And the implementation follows directly from it. In UserDefinedGame, advisor chat sessions run concurrently with the main game loop using asyncio.TaskGroup. AI players respond sequentially — there's no parallel AI inference, which is an explicit choice to avoid hardware overload on the target deployment environment of a gaming laptop. Human players are detected via watchfiles.awatch, which is a filesystem watcher that blocks until the SQLite database file changes.
Using a database as a message bus with filesystem events as the notification mechanism is... not the first design I would reach for.
It's unusual, but the paper describes it as "future-proofing" — the API is designed so new user interfaces can be built without touching simulation code. The FastAPI endpoint writes to SQLite, the filesystem watcher fires, the game loop continues. It's decoupled in the right direction even if the mechanism is unconventional. And for a system that needs to run air-gapped on classified networks, avoiding WebSocket dependencies or cloud notification services has real practical value.
Let's talk about the design patterns, because there are several of them working together and I want to understand the rationale for each.
The Template Method pattern is the primary extension point. Control.call raises NotImplementedError — it's abstract, must be overridden in subclasses. Every game is a subclass of Control that overrides call. The run method wraps asyncio.run of self() for a clean synchronous entry point. This is a classic pattern for framework design: the framework defines the skeleton of the algorithm, subclasses fill in the specifics.
The Strategy pattern for LLM backends is where I'd focus if I were extending this. Four backends: llamacpp for local GGUF models, HuggingFace for local transformers, OpenAI cloud API, and Azure OpenAI. The default is Mistral-7B-OpenOrca in Q5_K_M quantization, auto-downloaded from HuggingFace.
The local model choice is explicitly motivated by classified use cases. The paper says: "The ability to run the model locally is crucial for use cases where information cannot be shared externally." This is a national security framework designed from the ground up for air-gapped environments. Q5_K_M quantization on Mistral-7B is light enough to run on a gaming laptop — they tested this. That's a concrete hardware constraint driving an architecture decision.
The LangChain dependency is worth flagging here because the pyproject.toml tells an interesting story. Every other dependency uses star — any version. LangChain is pinned to version 0.3.27 specifically.

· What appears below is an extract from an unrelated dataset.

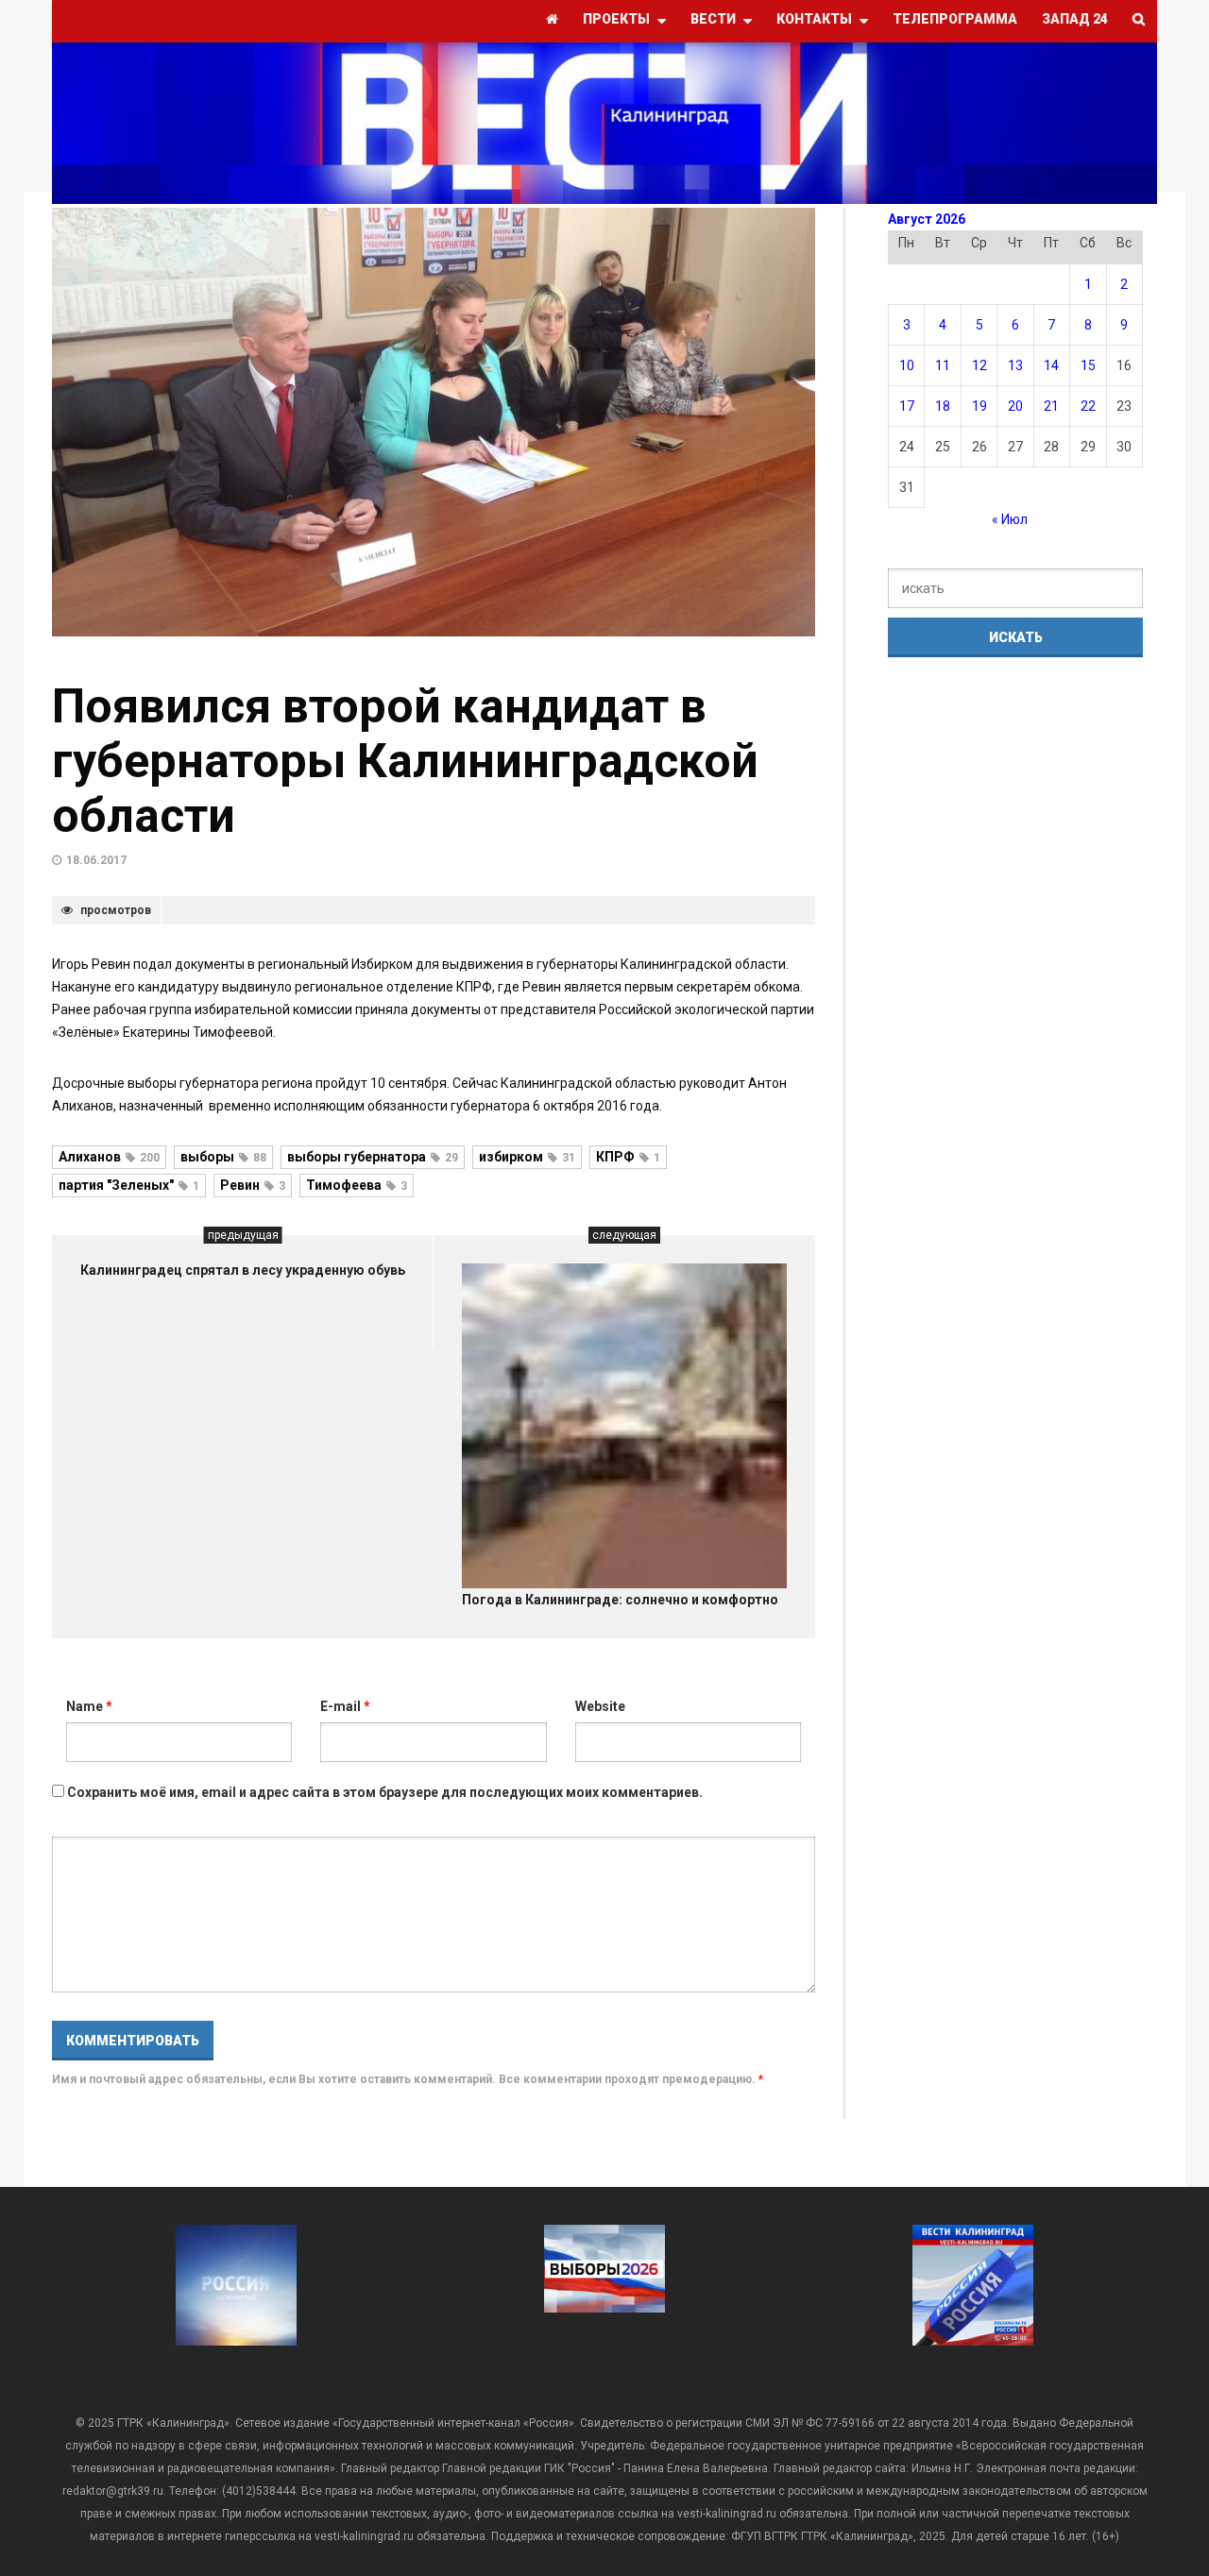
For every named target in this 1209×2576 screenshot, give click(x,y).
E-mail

That single pinned dependency tells you exactly what happened during development. LangChain's API broke something, probably between a minor version bump, and the team had to lock to a specific version to keep things working. LangChain's rapid API evolution is a known pain point in the LLM tooling ecosystem. The irony is that LangChain is providing prompt templates, chain composition, and LLM abstraction — exactly the kind of infrastructure you'd expect to be stable — and it wasn't.

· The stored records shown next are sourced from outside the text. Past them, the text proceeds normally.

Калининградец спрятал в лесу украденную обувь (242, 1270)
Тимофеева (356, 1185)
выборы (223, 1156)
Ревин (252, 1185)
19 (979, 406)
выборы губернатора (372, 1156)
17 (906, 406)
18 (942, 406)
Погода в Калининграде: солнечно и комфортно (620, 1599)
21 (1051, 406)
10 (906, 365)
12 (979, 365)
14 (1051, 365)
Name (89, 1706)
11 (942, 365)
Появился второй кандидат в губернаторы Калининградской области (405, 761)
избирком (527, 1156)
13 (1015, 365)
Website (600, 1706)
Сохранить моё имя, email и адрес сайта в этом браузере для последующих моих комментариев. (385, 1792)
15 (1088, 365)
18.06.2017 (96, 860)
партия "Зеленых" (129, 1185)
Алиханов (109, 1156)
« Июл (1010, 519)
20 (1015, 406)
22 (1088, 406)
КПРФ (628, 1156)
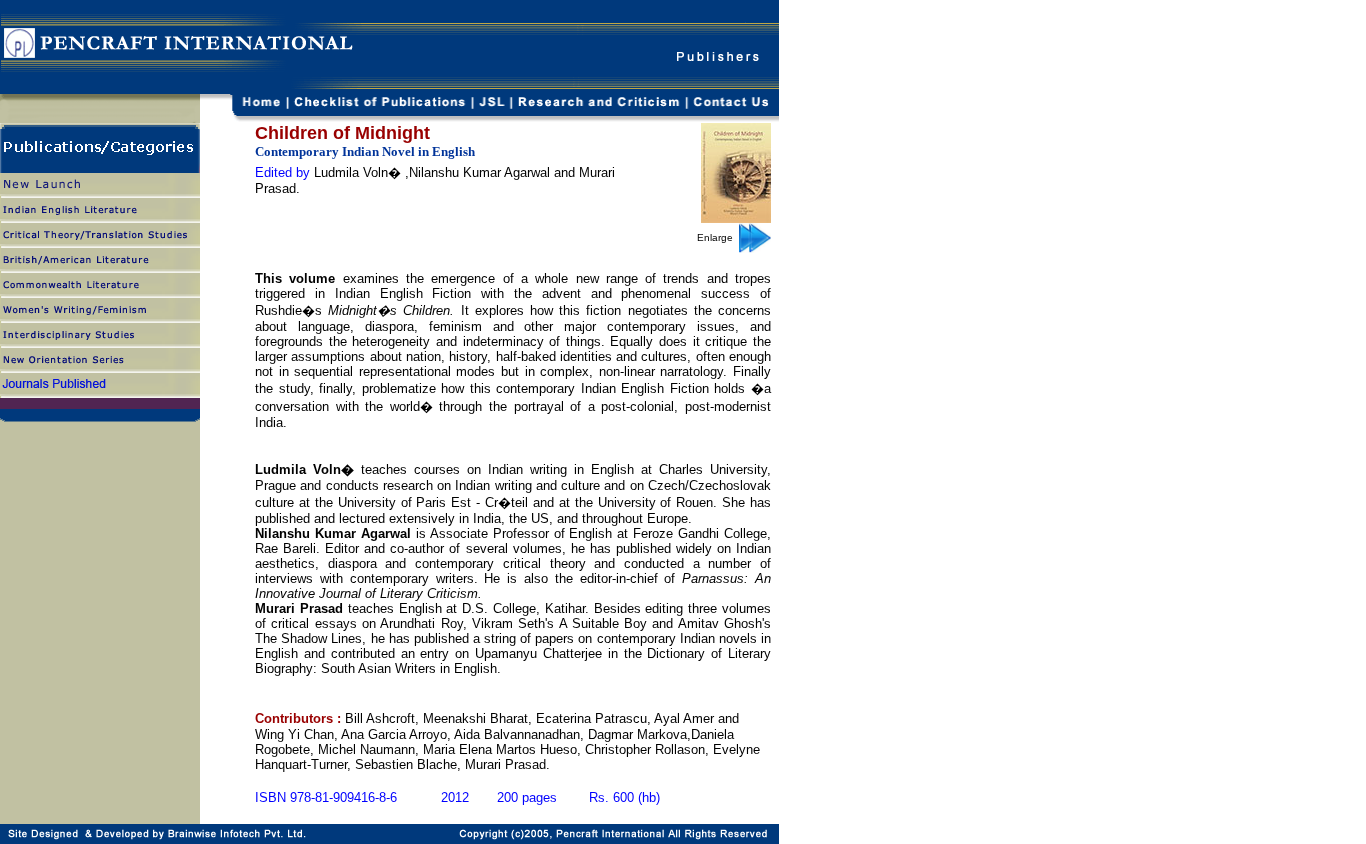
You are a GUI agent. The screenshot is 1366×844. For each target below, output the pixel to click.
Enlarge (718, 237)
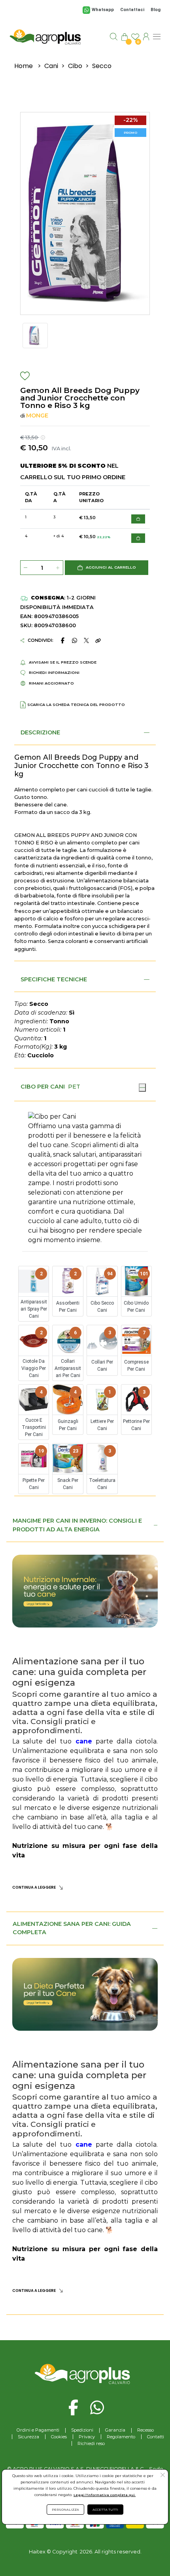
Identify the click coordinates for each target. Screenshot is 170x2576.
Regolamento (121, 2436)
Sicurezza (28, 2436)
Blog (156, 9)
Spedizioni (82, 2430)
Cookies (59, 2436)
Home (23, 65)
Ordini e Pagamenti (38, 2430)
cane (84, 1741)
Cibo (75, 65)
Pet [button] (74, 1086)
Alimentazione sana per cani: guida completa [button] (72, 1928)
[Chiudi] (142, 1087)
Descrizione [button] (40, 732)
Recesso (145, 2430)
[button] (106, 567)
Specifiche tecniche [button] (54, 979)
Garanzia (115, 2430)
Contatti (155, 2436)
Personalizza (65, 2510)
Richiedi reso (91, 2443)
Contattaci (132, 9)
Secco (101, 65)
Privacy (87, 2436)
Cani (51, 65)
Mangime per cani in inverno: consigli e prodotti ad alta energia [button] (77, 1525)
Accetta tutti (105, 2510)
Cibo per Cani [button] (43, 1086)
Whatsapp (103, 9)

The RAGTool and AskTool additions are interesting because they represent the system's extensibility story. RAGTool is an in-memory vector store retriever — players can have access to a document corpus. AskTool is an agent-as-tool, which enables recursive agent calls. But these are gated behind a level parameter in the Intelligent class.
The level parameter for tool gating is a clean design. You can give different agents access to different tools, or no tools at all, depending on the scenario. The ReAct reasoning integration via langgraph.prebuilt.create_react_agent is similarly optional — set self.reasoning equals True and the agent gets a reasoning loop before responding. These are capability additions that don't break the base interface.
Now I want to get into what I think is the most philosophically interesting part of the whole system, which is the hallucination-as-feature argument. Because every other LLM application is trying to minimize hallucination, and this one is explicitly designed to require it.
The paper's exact phrasing is: "Hallucination, which in other applications is so often harmful, is the key to making open-ended LLM wargames work. The well-grounded creativity required to generate plans and adjudicate their outcomes is hallucination by another name." The adjudicate method literally asks the LLM to invent plausible consequences. The nature events feature — adding "Include unexpected consequences." to the adjudication prompt — is designed to generate hallucinated developments like civil unrest, terrorism, third-party interventions.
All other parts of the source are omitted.